- Task to carry out -
Reproduce word for word, from the entries below, the line with "Open settings gear for Claim Specialist job", the line with "This screenshot has height=704, width=1447.", and every line between them, and nothing more.

*** Opening Listed records ***

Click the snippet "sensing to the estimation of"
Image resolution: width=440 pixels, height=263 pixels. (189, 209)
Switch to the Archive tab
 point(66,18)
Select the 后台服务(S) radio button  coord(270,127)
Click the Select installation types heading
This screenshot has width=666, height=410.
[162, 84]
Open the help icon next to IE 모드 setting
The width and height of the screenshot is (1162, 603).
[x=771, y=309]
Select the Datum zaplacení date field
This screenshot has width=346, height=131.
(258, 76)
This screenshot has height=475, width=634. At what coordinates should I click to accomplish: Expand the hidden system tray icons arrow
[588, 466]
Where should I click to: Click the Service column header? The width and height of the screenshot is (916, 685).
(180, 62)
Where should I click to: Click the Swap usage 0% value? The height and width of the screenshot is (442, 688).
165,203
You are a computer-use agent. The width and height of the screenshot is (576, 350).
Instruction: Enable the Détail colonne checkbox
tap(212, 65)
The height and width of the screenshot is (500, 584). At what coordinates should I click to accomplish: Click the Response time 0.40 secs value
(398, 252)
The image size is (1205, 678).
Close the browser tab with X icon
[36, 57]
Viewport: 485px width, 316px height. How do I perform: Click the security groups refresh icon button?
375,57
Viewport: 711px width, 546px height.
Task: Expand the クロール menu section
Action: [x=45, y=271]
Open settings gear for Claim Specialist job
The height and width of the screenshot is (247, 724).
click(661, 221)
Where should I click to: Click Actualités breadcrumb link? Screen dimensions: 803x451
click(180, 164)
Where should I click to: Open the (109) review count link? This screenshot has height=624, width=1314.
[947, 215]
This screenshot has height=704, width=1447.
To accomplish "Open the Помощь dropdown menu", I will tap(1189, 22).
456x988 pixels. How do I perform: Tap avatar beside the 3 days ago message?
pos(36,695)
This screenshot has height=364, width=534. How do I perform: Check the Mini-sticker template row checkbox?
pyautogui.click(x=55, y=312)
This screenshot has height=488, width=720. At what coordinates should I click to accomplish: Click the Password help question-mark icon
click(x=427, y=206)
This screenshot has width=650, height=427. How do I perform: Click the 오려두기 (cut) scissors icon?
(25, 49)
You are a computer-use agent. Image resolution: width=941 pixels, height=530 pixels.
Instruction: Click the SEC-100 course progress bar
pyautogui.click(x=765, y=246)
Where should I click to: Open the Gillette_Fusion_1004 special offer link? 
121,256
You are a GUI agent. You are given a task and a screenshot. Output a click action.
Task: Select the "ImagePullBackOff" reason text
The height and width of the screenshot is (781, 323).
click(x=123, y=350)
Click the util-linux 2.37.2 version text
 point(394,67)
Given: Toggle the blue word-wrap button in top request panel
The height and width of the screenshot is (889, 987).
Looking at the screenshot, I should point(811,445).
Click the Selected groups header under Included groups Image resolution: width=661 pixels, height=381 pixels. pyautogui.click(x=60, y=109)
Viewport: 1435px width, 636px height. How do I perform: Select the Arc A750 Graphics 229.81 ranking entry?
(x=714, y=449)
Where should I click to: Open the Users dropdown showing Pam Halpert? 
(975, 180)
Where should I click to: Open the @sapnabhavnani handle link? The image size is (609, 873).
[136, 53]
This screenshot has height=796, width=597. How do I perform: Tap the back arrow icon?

*** Closing Listed records ***

- Completed exercise -
Open settings gear for Claim Specialist job
The height and width of the screenshot is (247, 724).
click(661, 221)
Where should I click to: Click Actualités breadcrumb link? Screen dimensions: 803x451
click(180, 164)
Where should I click to: Open the (109) review count link? This screenshot has height=624, width=1314.
[947, 215]
This screenshot has height=704, width=1447.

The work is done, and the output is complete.